[PATCH 2/2] drm/panfrost: adjusted job affinity for dual core group GPUs

Thu Jan 13 11:22:19 UTC 2022

On 13/01/2022 10:01, Alexey Sheplyakov wrote:
> Hi, Steven!
> 
> Thanks for such a detailed explanation of T628 peculiarities.
> 
> On Wed, Jan 12, 2022 at 05:03:15PM +0000, Steven Price wrote:
>> On 10/01/2022 17:42, Alyssa Rosenzweig wrote:
>>>> Whether it's worth the effort depends on whether anyone really cares
>>>> about getting the full performance out of this particular GPU.
>>>>
>>>> At this stage I think the main UABI change would be to add the opposite
>>>> flag to kbase, (e.g. "PANFROST_JD_DOESNT_NEED_COHERENCY_ON_GPU"[1]) to
>>>> opt-in to allowing the job to run across all cores.
>>>>
>>>> The second change would be to allow compute jobs to be run on the second
>>>> core group, so another flag: PANFROST_RUN_ON_SECOND_CORE_GROUP.
>>>>
>>>> But clearly there's little point adding such flags until someone steps
>>>> up to do the Mesa work.
>>>
>>> I worry about the maintainence burden (both Mesa and kernel) of adding
>>> UABI only used by a piece of hardware none of us own, and only useful
>>> "sometimes" for that hardware. Doubly so for the second core group
>>> support; currently Mesa doesn't advertise any compute support on
>>> anything older than Mali T760 ... to the best of my knowledge, nobody
>>> has missed that support either...
>>
>> I agree there's no point adding the UABI support unless someone is
>> willing to step and be a maintainer for that hardware. And I suspect no
>> one cares enough about that hardware to do that.
>>
>>> To be clear I am in favour of merging the patches needed for GLES2 to
>>> work on all Malis, possibly at a performance cost on these dual-core
>>> systems. That's a far cry from the level of support the DDK gave these
>>> chips back in the day ... of course, the DDK doesn't support them at all
>>> anymore, so Panfrost wins there by default! ;)
>>>
>>
>> Agreed - I'm happy to merge a kernel series similar to this. I think the
>> remaining problems are:
>>
>> 1. Addressing Robin's concerns about the first patch. That looks like
>> it's probably just wrong.
> 
> The first patch is wrong and I'll drop it.
> 
>> 2. I think this patch is too complex for the basic support. There's some
>> parts like checking GROUPS_L2_COHERENT which also don't feature in kbase
> 
> That part has been adapted from kbase_gpuprops_construct_coherent_groups, see
> https://github.com/hardkernel/linux/blob/2f0f4268209ddacc2cdea158104b87cedacbd0e3/drivers/gpu/arm/midgard/mali_kbase_gpuprops.c#L94

Gah! I was looking at the wrong version of kbase... ;)

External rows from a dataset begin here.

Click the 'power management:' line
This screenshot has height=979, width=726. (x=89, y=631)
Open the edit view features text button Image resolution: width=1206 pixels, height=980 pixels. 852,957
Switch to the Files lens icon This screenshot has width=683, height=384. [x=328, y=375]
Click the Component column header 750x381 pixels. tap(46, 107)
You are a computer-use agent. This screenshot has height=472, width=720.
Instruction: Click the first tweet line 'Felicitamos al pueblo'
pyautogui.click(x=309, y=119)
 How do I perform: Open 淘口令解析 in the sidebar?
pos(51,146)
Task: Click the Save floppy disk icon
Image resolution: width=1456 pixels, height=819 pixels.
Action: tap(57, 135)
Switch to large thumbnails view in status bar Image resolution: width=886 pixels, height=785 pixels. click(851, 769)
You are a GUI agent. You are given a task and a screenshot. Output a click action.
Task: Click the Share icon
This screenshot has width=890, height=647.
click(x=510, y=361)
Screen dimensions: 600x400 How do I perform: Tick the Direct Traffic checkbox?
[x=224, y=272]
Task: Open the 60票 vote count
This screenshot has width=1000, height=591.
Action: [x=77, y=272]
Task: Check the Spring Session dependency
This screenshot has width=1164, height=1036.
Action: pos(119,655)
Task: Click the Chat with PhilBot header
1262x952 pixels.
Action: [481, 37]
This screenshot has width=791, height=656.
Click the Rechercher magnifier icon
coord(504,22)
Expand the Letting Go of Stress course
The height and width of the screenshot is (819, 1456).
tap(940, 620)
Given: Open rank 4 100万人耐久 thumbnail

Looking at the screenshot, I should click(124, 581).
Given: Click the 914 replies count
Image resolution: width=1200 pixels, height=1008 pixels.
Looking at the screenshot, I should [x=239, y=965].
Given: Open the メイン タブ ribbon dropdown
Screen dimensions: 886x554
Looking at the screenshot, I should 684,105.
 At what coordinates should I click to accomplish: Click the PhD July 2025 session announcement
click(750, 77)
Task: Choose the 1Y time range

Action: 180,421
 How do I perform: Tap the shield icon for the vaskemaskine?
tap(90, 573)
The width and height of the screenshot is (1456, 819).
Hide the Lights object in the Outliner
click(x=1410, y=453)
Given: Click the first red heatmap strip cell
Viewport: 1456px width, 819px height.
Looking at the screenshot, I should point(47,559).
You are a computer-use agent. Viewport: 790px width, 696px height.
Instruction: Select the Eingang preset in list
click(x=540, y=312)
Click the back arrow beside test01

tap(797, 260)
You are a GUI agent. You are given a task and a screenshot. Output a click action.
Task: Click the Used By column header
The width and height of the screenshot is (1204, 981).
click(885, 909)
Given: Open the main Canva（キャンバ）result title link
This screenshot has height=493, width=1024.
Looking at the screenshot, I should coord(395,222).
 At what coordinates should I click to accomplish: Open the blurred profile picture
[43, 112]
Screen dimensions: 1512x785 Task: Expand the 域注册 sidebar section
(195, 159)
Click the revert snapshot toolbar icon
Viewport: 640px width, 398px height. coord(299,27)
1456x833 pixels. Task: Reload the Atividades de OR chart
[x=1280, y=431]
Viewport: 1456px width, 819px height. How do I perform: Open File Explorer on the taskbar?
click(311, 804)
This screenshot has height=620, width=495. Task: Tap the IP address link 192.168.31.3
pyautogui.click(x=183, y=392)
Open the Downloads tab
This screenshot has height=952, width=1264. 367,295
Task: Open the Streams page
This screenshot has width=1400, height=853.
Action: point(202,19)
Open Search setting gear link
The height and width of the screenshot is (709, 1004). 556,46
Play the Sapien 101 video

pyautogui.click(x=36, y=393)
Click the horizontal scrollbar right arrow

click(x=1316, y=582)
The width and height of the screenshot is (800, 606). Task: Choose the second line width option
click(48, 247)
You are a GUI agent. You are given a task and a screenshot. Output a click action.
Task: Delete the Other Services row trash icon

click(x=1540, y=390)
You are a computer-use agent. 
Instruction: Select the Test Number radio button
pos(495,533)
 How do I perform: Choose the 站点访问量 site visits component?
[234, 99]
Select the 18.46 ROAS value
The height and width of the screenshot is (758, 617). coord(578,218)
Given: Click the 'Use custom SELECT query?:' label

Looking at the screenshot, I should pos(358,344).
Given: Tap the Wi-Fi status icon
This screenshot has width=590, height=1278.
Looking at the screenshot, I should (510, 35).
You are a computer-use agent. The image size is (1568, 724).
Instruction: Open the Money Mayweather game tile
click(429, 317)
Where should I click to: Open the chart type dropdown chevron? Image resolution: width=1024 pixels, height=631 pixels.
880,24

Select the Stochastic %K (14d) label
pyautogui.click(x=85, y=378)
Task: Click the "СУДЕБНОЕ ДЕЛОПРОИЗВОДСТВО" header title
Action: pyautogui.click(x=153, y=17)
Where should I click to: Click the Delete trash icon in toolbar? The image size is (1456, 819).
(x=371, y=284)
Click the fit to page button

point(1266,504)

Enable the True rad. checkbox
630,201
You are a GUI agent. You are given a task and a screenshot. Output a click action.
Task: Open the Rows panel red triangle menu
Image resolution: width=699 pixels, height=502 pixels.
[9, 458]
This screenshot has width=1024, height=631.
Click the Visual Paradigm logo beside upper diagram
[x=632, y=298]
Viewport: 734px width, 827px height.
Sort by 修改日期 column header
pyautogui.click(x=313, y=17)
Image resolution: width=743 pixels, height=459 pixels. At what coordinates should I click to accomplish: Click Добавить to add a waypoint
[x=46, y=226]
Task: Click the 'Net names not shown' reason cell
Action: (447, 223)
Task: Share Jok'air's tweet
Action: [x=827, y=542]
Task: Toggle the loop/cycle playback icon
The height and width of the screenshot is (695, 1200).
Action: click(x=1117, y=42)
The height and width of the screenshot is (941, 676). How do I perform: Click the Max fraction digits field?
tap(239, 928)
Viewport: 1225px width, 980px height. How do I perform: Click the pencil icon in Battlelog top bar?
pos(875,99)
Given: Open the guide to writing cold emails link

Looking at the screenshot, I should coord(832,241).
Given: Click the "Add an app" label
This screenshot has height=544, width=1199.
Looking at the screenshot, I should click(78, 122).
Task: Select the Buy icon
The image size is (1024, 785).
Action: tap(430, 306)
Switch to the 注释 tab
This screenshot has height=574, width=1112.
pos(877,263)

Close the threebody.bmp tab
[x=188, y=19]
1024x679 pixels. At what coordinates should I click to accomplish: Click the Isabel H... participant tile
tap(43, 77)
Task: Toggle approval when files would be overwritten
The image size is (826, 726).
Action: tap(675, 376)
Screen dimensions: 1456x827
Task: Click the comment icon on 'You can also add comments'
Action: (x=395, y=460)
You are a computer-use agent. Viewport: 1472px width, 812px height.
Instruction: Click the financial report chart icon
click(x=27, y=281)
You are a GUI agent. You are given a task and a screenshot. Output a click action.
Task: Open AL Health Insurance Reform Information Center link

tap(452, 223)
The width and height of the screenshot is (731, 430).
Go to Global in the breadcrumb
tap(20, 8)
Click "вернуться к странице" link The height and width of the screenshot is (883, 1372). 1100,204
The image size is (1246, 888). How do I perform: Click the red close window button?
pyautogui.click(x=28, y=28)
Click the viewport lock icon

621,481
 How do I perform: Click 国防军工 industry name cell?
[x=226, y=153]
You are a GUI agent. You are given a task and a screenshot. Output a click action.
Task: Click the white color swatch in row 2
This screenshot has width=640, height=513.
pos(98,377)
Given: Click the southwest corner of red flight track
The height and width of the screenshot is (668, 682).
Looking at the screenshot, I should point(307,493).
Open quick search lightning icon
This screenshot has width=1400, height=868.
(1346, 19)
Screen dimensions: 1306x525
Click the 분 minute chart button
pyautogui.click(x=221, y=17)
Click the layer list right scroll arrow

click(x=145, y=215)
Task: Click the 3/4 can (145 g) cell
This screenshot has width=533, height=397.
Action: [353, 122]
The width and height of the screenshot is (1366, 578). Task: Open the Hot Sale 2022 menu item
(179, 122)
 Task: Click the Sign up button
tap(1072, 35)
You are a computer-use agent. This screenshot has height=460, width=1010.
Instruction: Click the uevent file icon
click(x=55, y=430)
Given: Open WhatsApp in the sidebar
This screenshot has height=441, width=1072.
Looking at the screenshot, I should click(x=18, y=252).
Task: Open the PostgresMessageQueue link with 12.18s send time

>> so I don't believe are correct.
> 
> I'm not sure if it's correct or not, however
> - it does not change anything for GPUs with coherent L2 caches
> - it appears to correctly figure out core groups for several SoCs
>   with T628 GPU (BE-M1000, Exynos 5422).

Yeah, sorry about that - you are right this matches the (earlier) kbase
versions. I don't believe there ever was a GPU released without
GROUPS_L2_COHERENT set (which means that shader cores are coherent
within an L2, *NOT* that the L2 is coherent).

I think I was having an off day yesterday... ;) Ignore this - it's
arguably cargo-culting from kbase, but there are advantages to that.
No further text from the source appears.